[Requirement] Beginning with the line that holds "Where should I", copy each line exactly through the end of the entries, but leave the pictures out.

++++ Data records ++++

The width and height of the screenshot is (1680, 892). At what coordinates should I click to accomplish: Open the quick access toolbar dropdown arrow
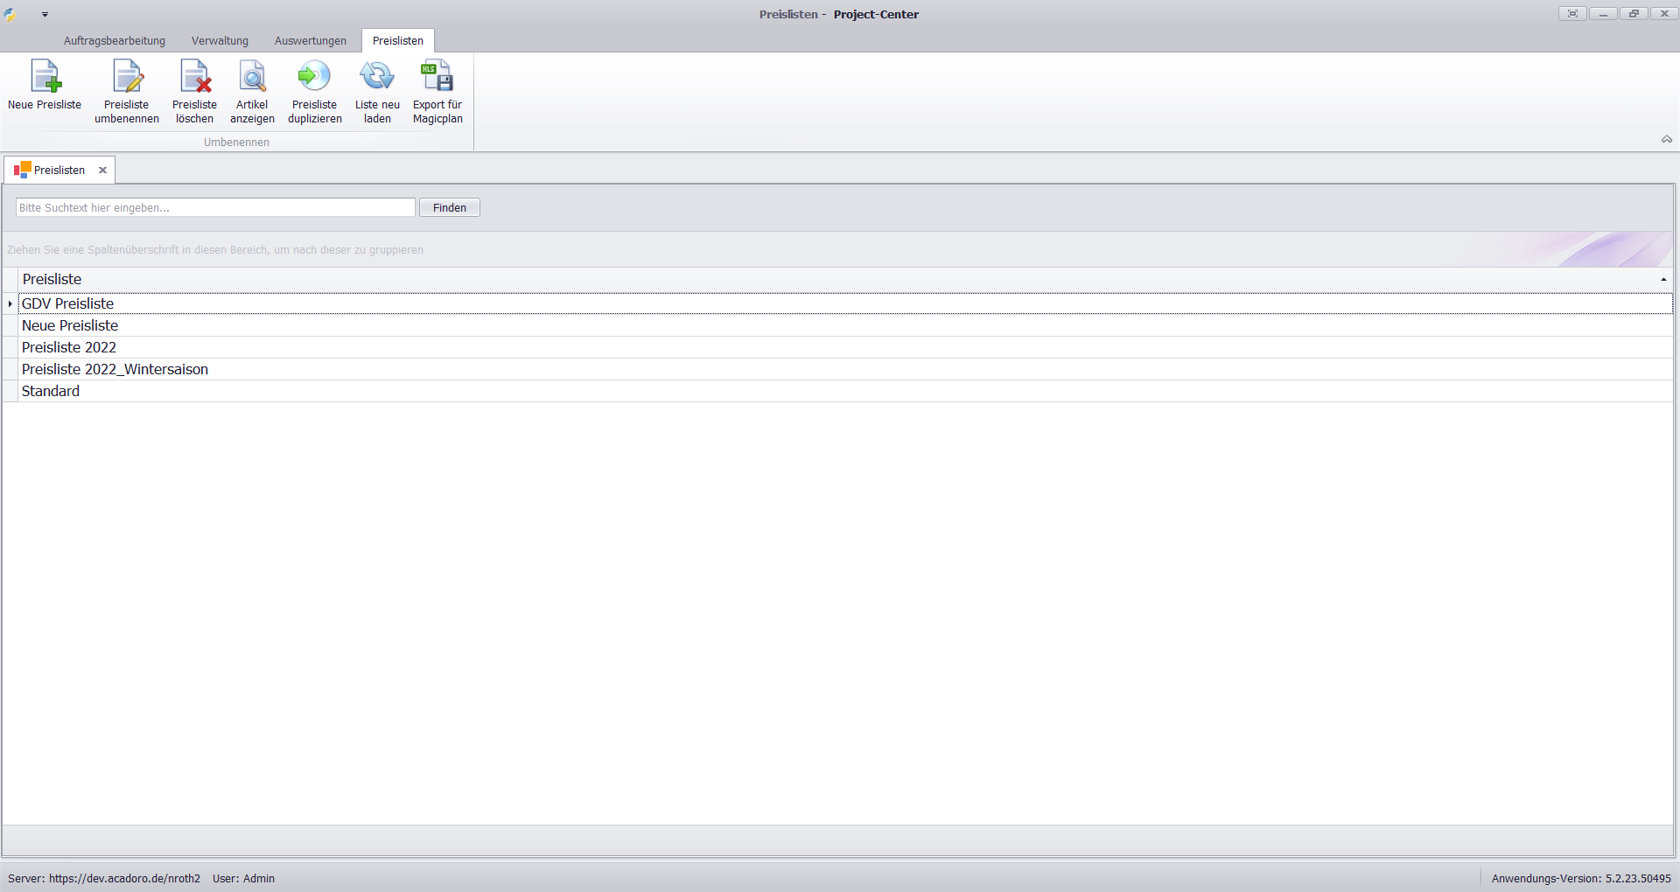pyautogui.click(x=45, y=15)
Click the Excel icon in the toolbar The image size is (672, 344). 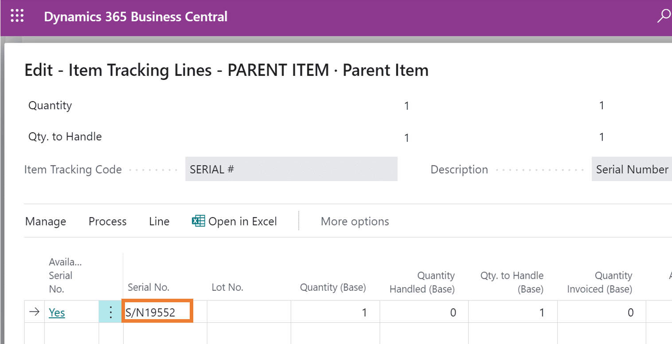point(198,221)
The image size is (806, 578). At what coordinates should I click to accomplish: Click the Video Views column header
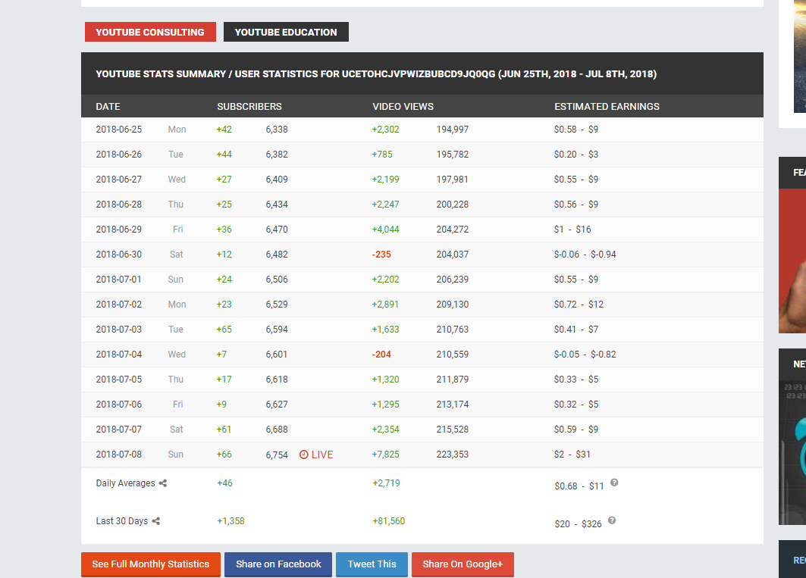pyautogui.click(x=403, y=107)
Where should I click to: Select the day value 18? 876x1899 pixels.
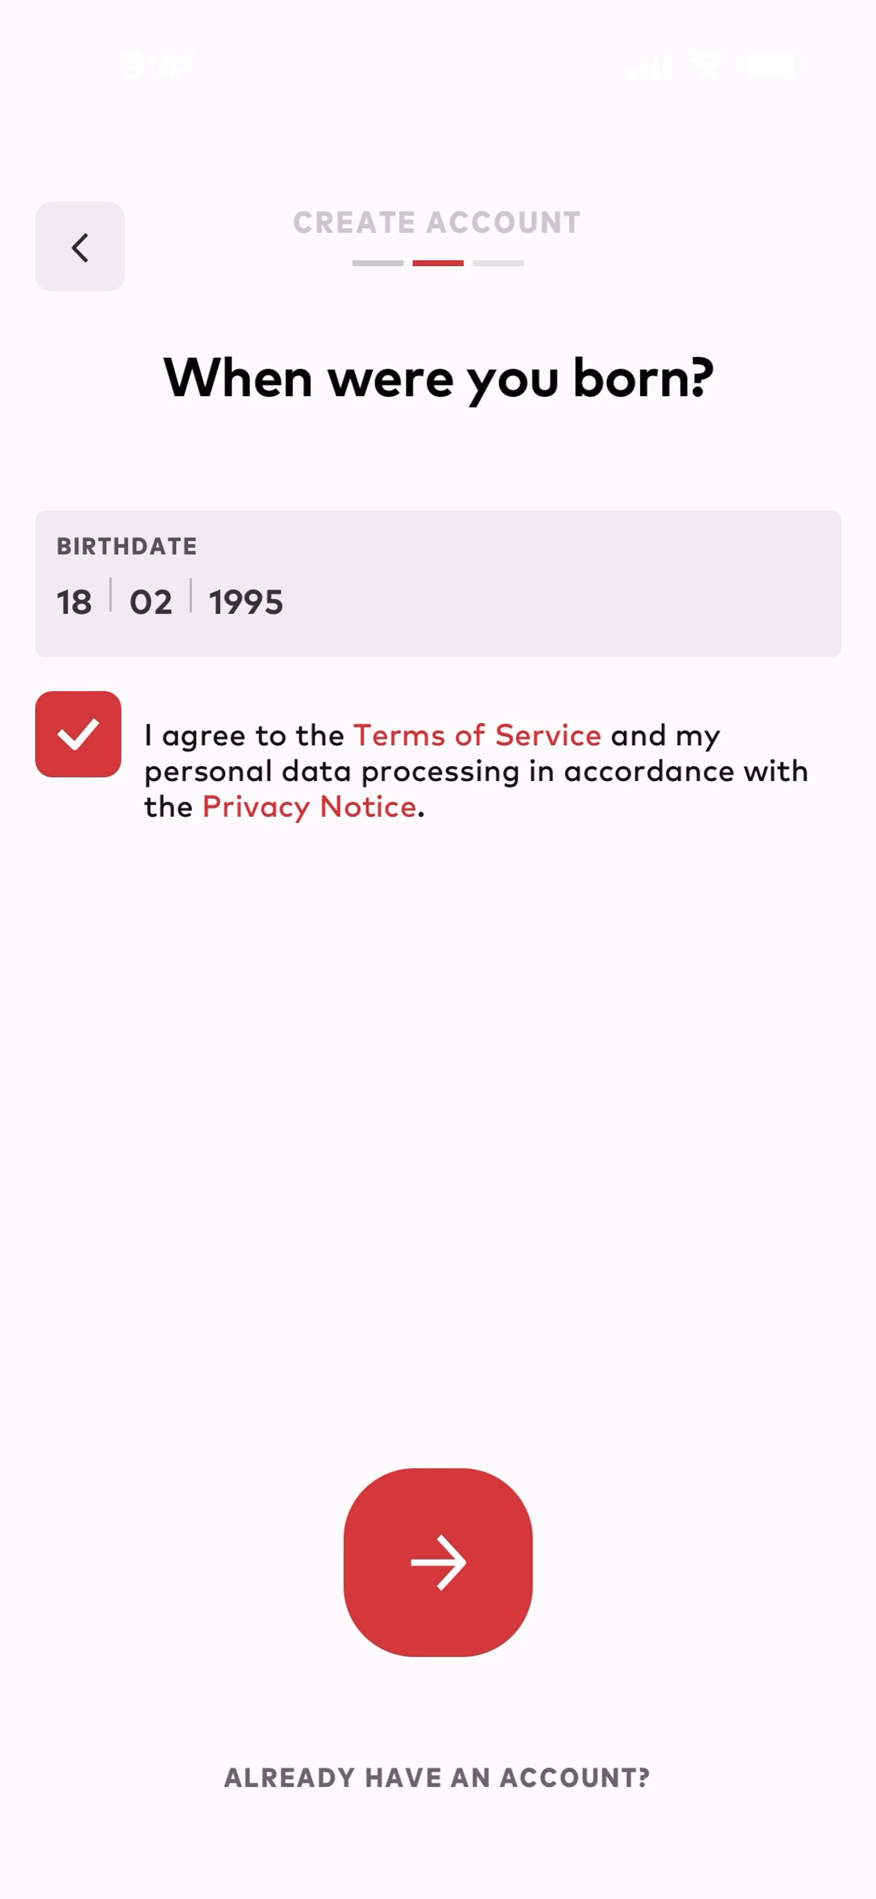coord(74,602)
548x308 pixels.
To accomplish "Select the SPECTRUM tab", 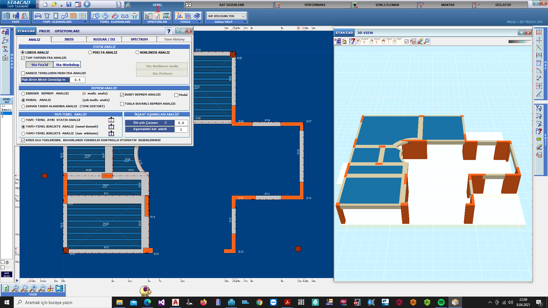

++++

[Answer]
Where should I click to: Select the day value 18? 876x1899 pixels.
coord(74,602)
548x308 pixels.
To accomplish "Select the SPECTRUM tab", 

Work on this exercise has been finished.